« J’avais tellement peur qu’il n’y ait pas eu de déclic »


Ingrid (74 ans) pense plusieurs fois par jour à sa fille, qu’elle a dû abandonner à l’adolescence. Jusqu’à ce que Petra (53 ans) nous contacte après cinquante ans : « Ce n’est plus possible de se rattraper, mais on profite du temps ensemble. »

Elaine RoerdinkPetronellanitta

Ingrid : « Je n’avais pas vu Petra depuis cinquante ans, mais quand elle est sortie de la voiture, je l’ai tout de suite reconnue. Ses beaux yeux noirs et ce visage expressif. C’était comme revoir cette fillette de deux ans, mais en tant que femme adulte. J’étais raide sur les nerfs, mais aussi si heureux de la voir. C’était le moment que j’avais espéré pendant toutes ces années.

Pétra : « J’étais aussi tendu, mais même pas à cause de la rencontre. Je pensais que c’était beaucoup plus excitant s’il y aurait un déclic entre nous. Et si on ne s’aimait pas ou si on ne ressentait pas le besoin de se revoir ? Alors tout cela ne servirait à rien. Ces soucis se sont avérés inutiles, car après un câlin maladroit, j’ai eu l’impression que cela n’avait jamais été différent.

En regardant

Ingrid : « Cela n’a jamais été mon souhait d’abandonner Petra.
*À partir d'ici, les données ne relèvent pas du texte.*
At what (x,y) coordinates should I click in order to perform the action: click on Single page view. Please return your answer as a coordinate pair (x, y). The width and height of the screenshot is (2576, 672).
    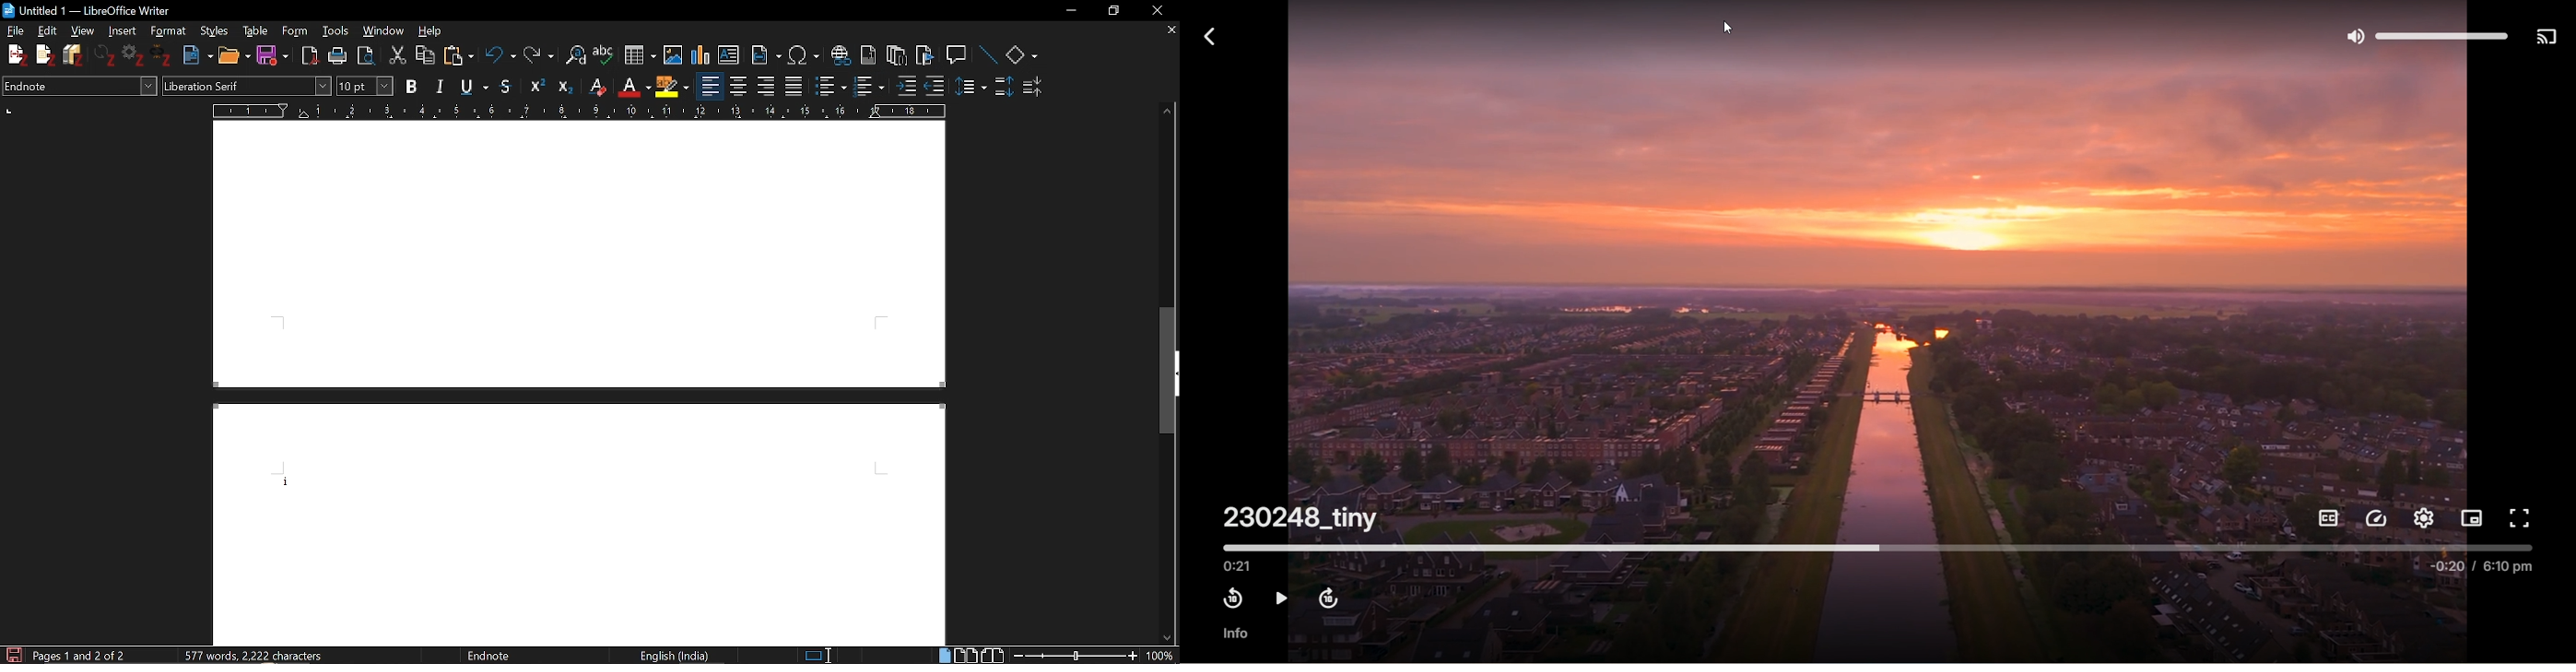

J’avais dix-neuf ans quand je suis tombée enceinte de façon inattendue, ce qui était très inhabituel à l’époque. J’étais une gêne pour la famille et je n’avais absolument pas le droit d’en parler. Il n’y avait aucun doute que j’abandonnerais l’enfant. Le père de Petra ne voulait rien savoir d’elle non plus et comment étais-je censé élever un enfant seul ? Je vivais dans une maison de retraite et suivais encore une formation d’infirmière.
J’avais l’impression de n’avoir pas le choix, peu importe à quel point ça faisait mal. Petra a été placée dans un foyer pour enfants, où je lui ai souvent rendu visite pendant les deux premières années et demie de sa vie. Ensuite, je jouais avec elle, nous allions nous promener ensemble et parfois j’avais même le droit de l’emmener chez la sœur pour une nuit. Mes parents étaient au courant et tant que cela restait sous le radar, ils étaient d’accord. À l’époque, j’espérais encore tomber sur un homme qui voudrait m’aider à élever Petra, mais cela ne s’est pas produit.
Après deux ans et demi, ma fille a été placée en famille d’accueil et j’ai dû lui dire au revoir. Ce fut l’un des moments les plus difficiles de ma vie. Pour me protéger, j’ai repoussé la douleur et la tristesse. J’ai continué ma vie et j’ai essayé d’en faire quelque chose.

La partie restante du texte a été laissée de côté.